HoG Handbook



Medicaid is an assistance program that pays certain medical expenses for low-income people. The federal government sets guidelines, but each state runs the program differently. The program covers basic health services. For children under 18 years old, there are special services such as dental care, screening exams, and immunization programs. In some states, Medicaid can provide transportation  to medical appointments. Doctor shaking hands

Anyone who receives Supplemental Security Income (SSI) or Temporary Assistance to Needy Families (TANF) automatically receives Medicaid. SSI and TANF are assistance payments to low-income people. Some people are eligible for both Medicare and Medicaid.
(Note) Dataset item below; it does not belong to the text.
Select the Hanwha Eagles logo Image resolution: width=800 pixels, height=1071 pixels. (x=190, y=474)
Persons who receive Medicaid generally do not pay for medical services, except in some cases when a co-pay is requested. This amount can vary. Medicaid pays the medical provider directly for services rendered. However, not all providers are part of the program. Many do not accept patients on Medicaid. It is important that Medicaid recipients always confirm a provider accepts their Medicaid and that Medicaid will cover the needed service(s) or item(s). Otherwise, the patient will be billed. Call the customer service number on the Medicaid card to find providers who accept Medicaid.
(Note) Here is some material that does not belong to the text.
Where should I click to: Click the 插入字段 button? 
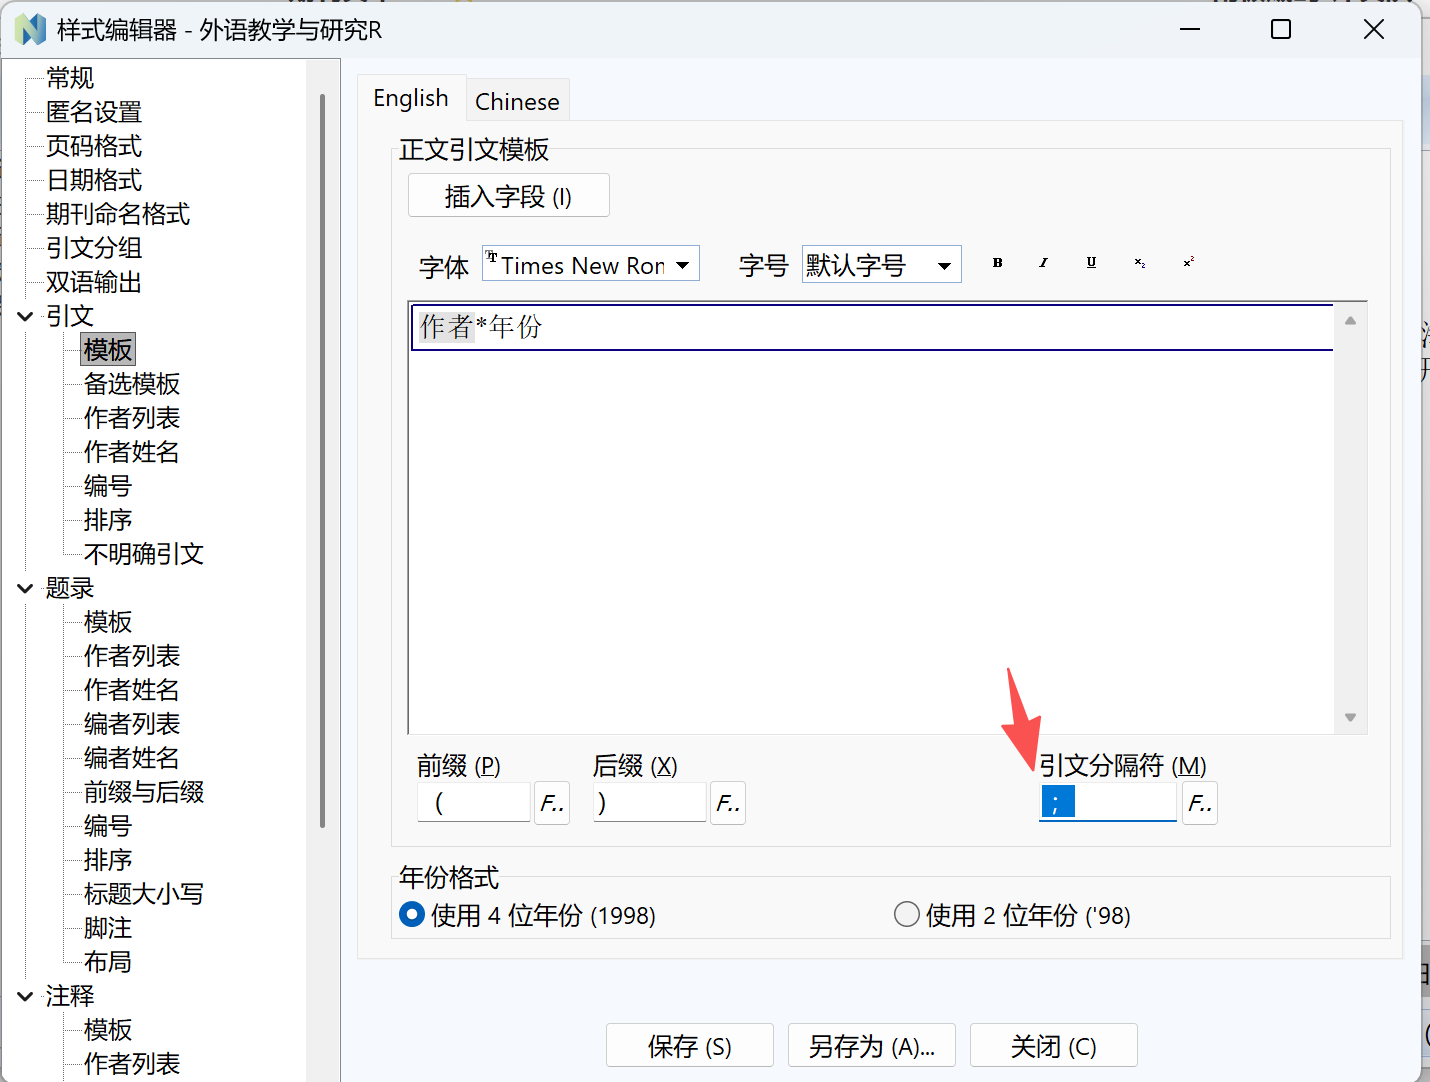click(x=508, y=195)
Even if you are not eligible for SSI or TANF, you may still be able to receive Medicaid. There are several Medicaid programs for which you could possibly qualify. If your income is too high to qualify for SSI or TANF, but your medical expenses are high, you may still be able to receive Medicaid (through a program called “Medically Needy”). Another Medicaid program called "Right from the Start Medicaid" has higher income limits and is for pregnant women and young children.

If you are interested in applying for Medicaid, contact your local Department of Family and Children Services. Your HTC social worker can also assist you.